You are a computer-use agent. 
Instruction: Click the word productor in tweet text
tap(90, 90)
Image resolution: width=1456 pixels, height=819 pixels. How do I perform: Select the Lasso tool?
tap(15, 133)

━━━━━━━━

■ **TO BE DONE**: How many lines in the records above contain the string "width"? Reply with the number alone.

■ **WRITTEN RESPONSE**: 1